══ Records to use
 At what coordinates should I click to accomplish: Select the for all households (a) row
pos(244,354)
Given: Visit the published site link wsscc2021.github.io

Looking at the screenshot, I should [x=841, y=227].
════
══ Records to use
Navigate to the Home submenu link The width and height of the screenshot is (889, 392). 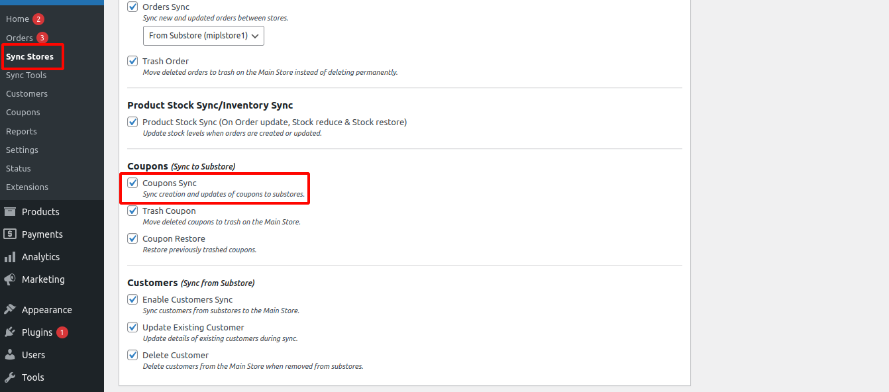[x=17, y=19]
════
══ Records to use
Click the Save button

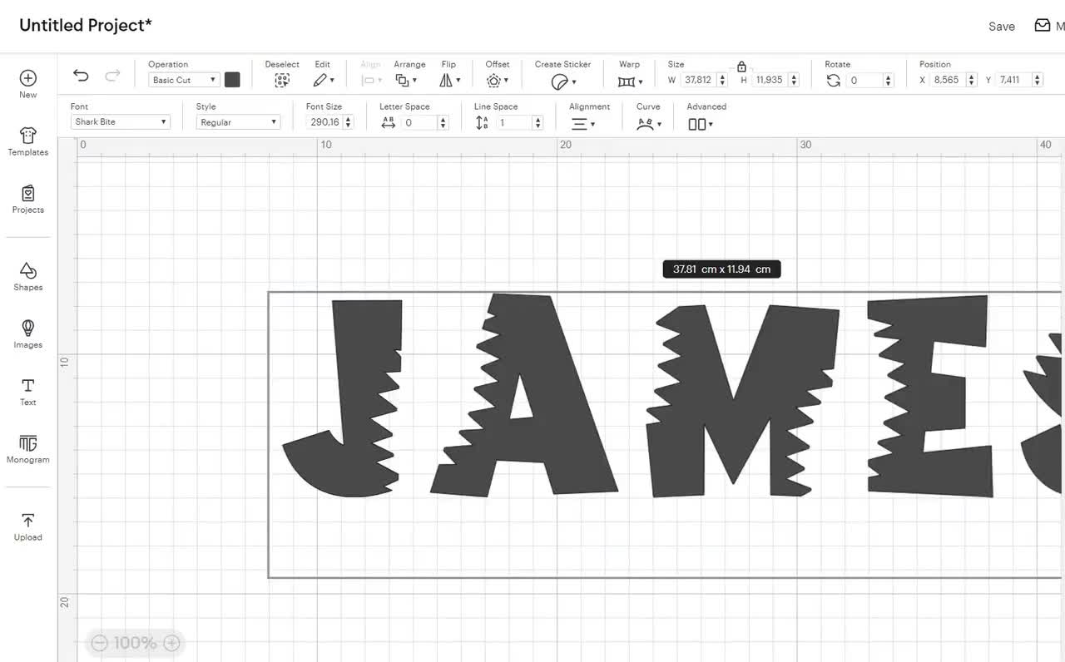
════
▶ [Exercise]
Swap "households" for "families" in the part of the data that opens with the line containing "At what coordinates" and closes with the line containing "Looking at the". Give only those lines again, with everything else left unchanged.

▶ [Solution to this task]
 At what coordinates should I click to accomplish: Select the for all families (a) row
pos(244,354)
Given: Visit the published site link wsscc2021.github.io

Looking at the screenshot, I should [x=841, y=227].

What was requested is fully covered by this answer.